Stigmatisé en mai 2007 à la veille des élections
par la formule « liquider mai 68 », l’héritage
culturel, artistique, politique et social, a -t-il selon vous,
éditeur du Panama, la maison pas comme les autres, a-t-il
des prolongations?
Je n’aime
pas les commémorations, quarante ans ont passé,
et je n’ai pas publié un recueil sur le bon vieux
temps mais une chronique divertissante le roman-feuilleton d’Hervé
Hamon. Les évènements de 68 vus à travers
les tribulations intimes de Bernard et Mélina, pris entre
deux étages de l’ascenseur social, la grande grève
et les atermoiements de leurs trois enfants en âge de jouer
aux cubes de granit, made in Gay-Lussac.

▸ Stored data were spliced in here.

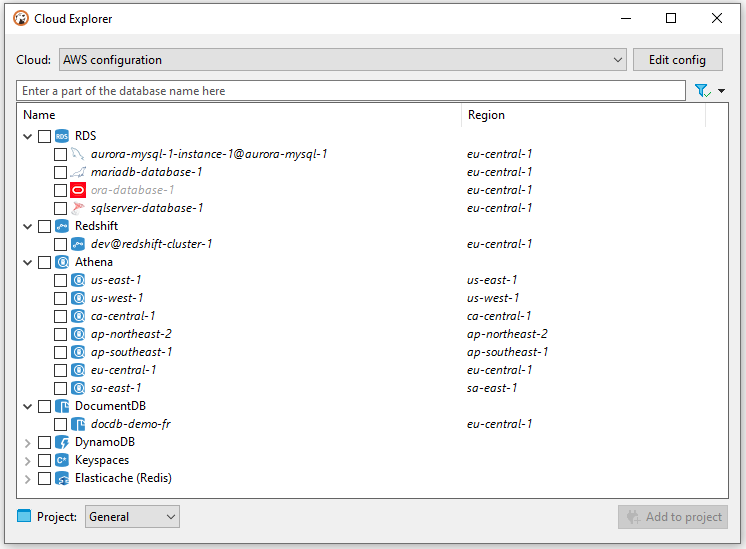Click the RDS service icon

tap(62, 136)
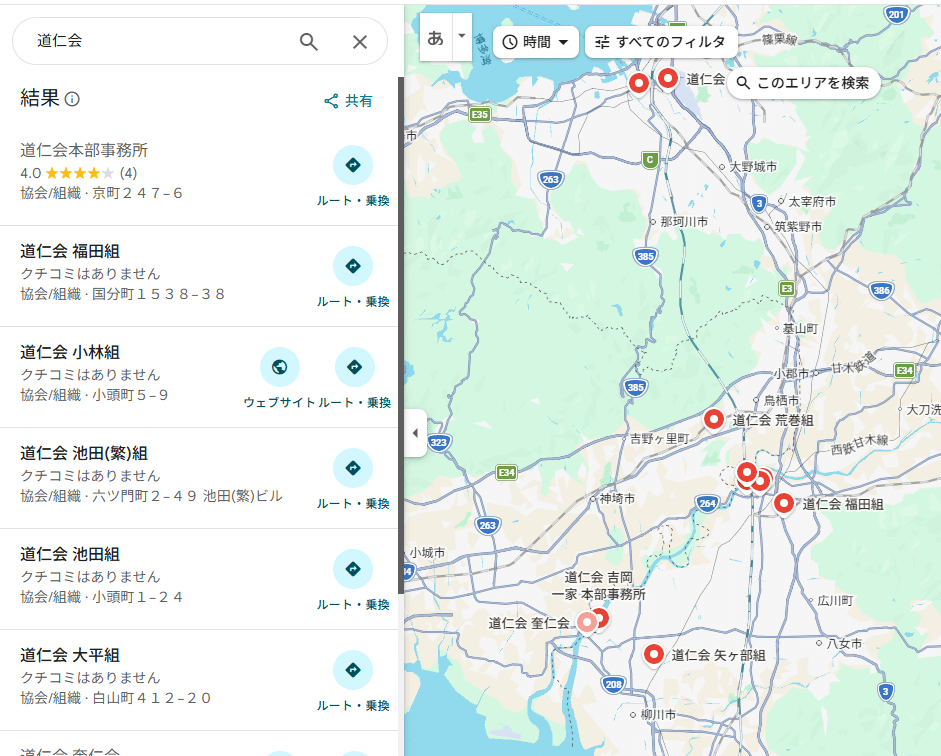This screenshot has height=756, width=941.
Task: Open the website for 道仁会 小林組
Action: (280, 368)
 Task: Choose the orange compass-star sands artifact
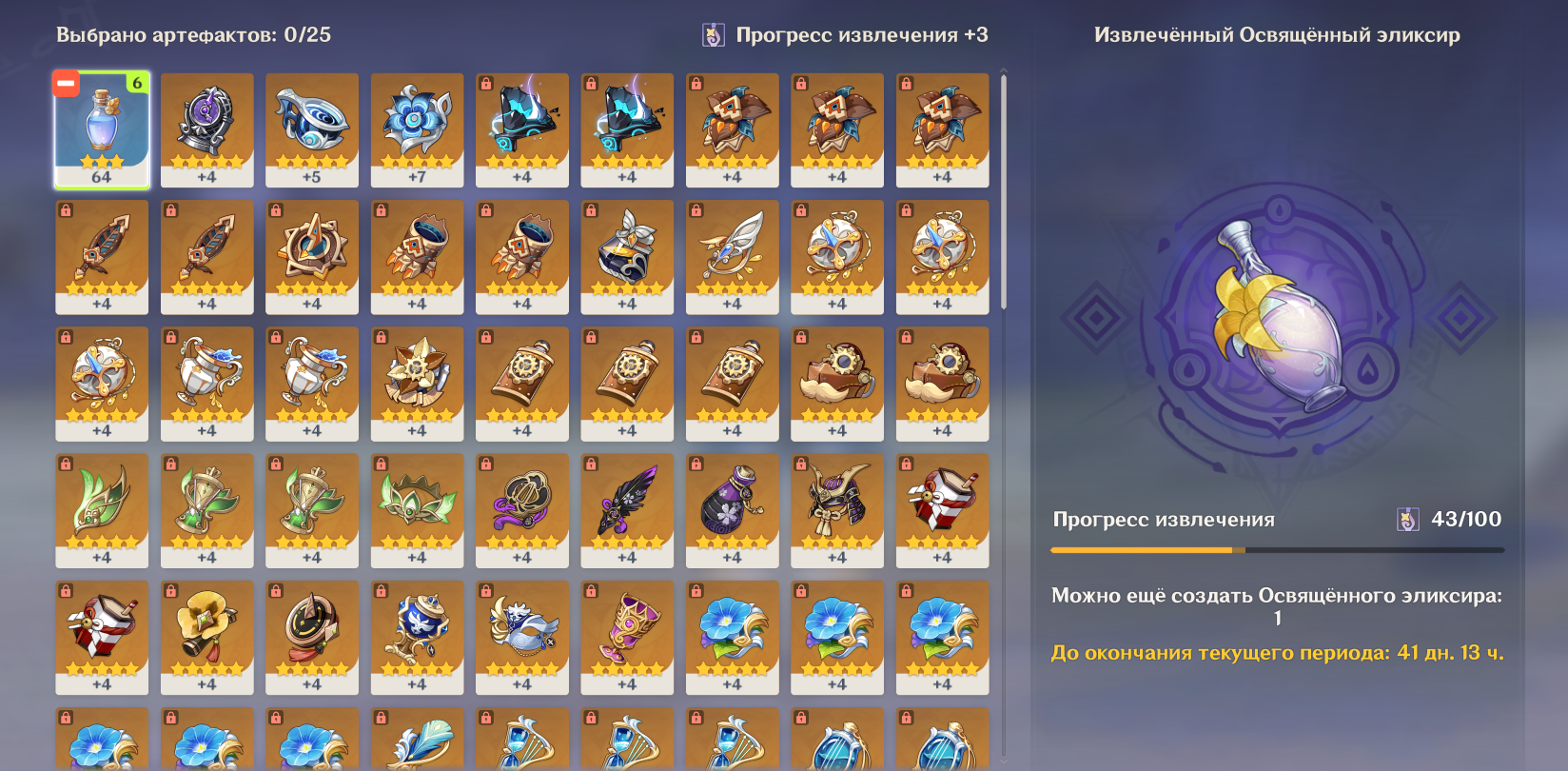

Et pour la décennie
60 : Traversée du Potomac
de Jeanne-Martine Vacher, c’est la vision personnelle d’une
adolescente coincée entre les Trente Glorieuses, la mort
de Kennedy et son histoire. Pour être juste comment pourrait-on
liquider Mai 68 ? Et quel est le sens de la question, voire l’intérêt
de se la poser aujourd’hui ? C’est même assez
cocasse, Sarkozy qui l’a dénigré sans bien
savoir ce que cela représente n’aurait pu nous imposer
sa manière s’il n’y avait pas eu 68, il n’était
pas question pour un chef d’état de divorcer de rendre
visible une certaine manière de vivre. Et puis nier les
conséquences, les ouvertures de mai ! Il ne s’agit
pas d’exagérer ou d’embellir l’influence
mais liquider qu’est-ce que ça veut dire ? Va-t-on
interdire l’avortement ? Ramener le pourcentage des élèves
passant le bac à 14% dans certaines classes ? Il faut se
rappeler ce qu’étaient l’éducation et
le rapport enseignant élèves à l’époque…
Déjà les classes n’étaient pas mixtes,
les profs, très lointains, les chefs d’établissements
invisibles, nimbés d’une autorité souveraine.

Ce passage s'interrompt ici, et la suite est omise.